RECORDS SHOWN below:

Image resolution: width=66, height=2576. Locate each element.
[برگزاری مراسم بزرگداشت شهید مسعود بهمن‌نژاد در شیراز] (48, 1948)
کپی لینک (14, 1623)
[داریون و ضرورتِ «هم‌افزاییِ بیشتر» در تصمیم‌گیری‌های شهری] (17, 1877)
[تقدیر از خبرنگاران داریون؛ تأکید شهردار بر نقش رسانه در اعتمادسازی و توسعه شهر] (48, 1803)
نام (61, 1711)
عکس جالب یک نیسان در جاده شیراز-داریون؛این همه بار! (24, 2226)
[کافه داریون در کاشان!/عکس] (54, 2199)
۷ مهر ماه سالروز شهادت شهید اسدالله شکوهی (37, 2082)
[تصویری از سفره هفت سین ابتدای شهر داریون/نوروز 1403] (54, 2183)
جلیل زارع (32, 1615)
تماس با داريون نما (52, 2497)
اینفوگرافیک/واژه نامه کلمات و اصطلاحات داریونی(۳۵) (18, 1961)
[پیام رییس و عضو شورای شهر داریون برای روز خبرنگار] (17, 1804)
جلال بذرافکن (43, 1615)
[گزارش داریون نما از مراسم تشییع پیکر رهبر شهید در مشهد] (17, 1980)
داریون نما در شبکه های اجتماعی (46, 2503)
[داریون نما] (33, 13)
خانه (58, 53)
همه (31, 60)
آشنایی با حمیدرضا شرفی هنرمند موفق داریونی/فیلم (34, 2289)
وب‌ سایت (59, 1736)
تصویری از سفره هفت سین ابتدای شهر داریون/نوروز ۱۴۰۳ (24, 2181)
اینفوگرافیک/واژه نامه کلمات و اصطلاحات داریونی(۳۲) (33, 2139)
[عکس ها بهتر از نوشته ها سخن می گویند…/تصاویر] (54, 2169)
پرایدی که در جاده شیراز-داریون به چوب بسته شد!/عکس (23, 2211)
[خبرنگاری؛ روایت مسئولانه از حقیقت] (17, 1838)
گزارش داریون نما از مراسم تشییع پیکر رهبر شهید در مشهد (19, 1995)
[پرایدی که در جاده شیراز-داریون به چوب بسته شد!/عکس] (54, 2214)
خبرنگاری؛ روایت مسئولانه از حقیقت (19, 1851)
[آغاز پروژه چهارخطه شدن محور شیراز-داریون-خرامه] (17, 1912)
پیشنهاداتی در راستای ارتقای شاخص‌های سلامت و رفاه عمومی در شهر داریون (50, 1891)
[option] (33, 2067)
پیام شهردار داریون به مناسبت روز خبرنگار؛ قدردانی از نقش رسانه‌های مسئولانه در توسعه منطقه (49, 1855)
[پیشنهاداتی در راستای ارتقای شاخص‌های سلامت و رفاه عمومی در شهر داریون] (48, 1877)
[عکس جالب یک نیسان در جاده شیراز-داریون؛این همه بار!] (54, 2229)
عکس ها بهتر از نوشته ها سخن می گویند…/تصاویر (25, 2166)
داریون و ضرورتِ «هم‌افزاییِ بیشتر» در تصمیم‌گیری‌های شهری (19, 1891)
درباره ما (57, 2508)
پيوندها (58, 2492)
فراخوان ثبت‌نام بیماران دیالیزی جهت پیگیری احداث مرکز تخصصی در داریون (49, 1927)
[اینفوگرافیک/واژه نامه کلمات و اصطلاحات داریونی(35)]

End of RECORDS SHOWN.

### YOUR INSTRUCTIONS
Would you please repeat, exactly as written, the lines from the one containing "آشنایی با حمیدرضا" through the end of the listing above, including both, and only those?

### WRITTEN ANSWER
آشنایی با حمیدرضا شرفی هنرمند موفق داریونی/فیلم (34, 2289)
وب‌ سایت (59, 1736)
تصویری از سفره هفت سین ابتدای شهر داریون/نوروز ۱۴۰۳ (24, 2181)
اینفوگرافیک/واژه نامه کلمات و اصطلاحات داریونی(۳۲) (33, 2139)
[عکس ها بهتر از نوشته ها سخن می گویند…/تصاویر] (54, 2169)
پرایدی که در جاده شیراز-داریون به چوب بسته شد!/عکس (23, 2211)
[خبرنگاری؛ روایت مسئولانه از حقیقت] (17, 1838)
گزارش داریون نما از مراسم تشییع پیکر رهبر شهید در مشهد (19, 1995)
[پرایدی که در جاده شیراز-داریون به چوب بسته شد!/عکس] (54, 2214)
خبرنگاری؛ روایت مسئولانه از حقیقت (19, 1851)
[آغاز پروژه چهارخطه شدن محور شیراز-داریون-خرامه] (17, 1912)
پیشنهاداتی در راستای ارتقای شاخص‌های سلامت و رفاه عمومی در شهر داریون (50, 1891)
[option] (33, 2067)
پیام شهردار داریون به مناسبت روز خبرنگار؛ قدردانی از نقش رسانه‌های مسئولانه در توسعه منطقه (49, 1855)
[پیشنهاداتی در راستای ارتقای شاخص‌های سلامت و رفاه عمومی در شهر داریون] (48, 1877)
[عکس جالب یک نیسان در جاده شیراز-داریون؛این همه بار!] (54, 2229)
عکس ها بهتر از نوشته ها سخن می گویند…/تصاویر (25, 2166)
داریون و ضرورتِ «هم‌افزاییِ بیشتر» در تصمیم‌گیری‌های شهری (19, 1891)
درباره ما (57, 2508)
پيوندها (58, 2492)
فراخوان ثبت‌نام بیماران دیالیزی جهت پیگیری احداث مرکز تخصصی در داریون (49, 1927)
[اینفوگرافیک/واژه نامه کلمات و اصطلاحات داریونی(35)]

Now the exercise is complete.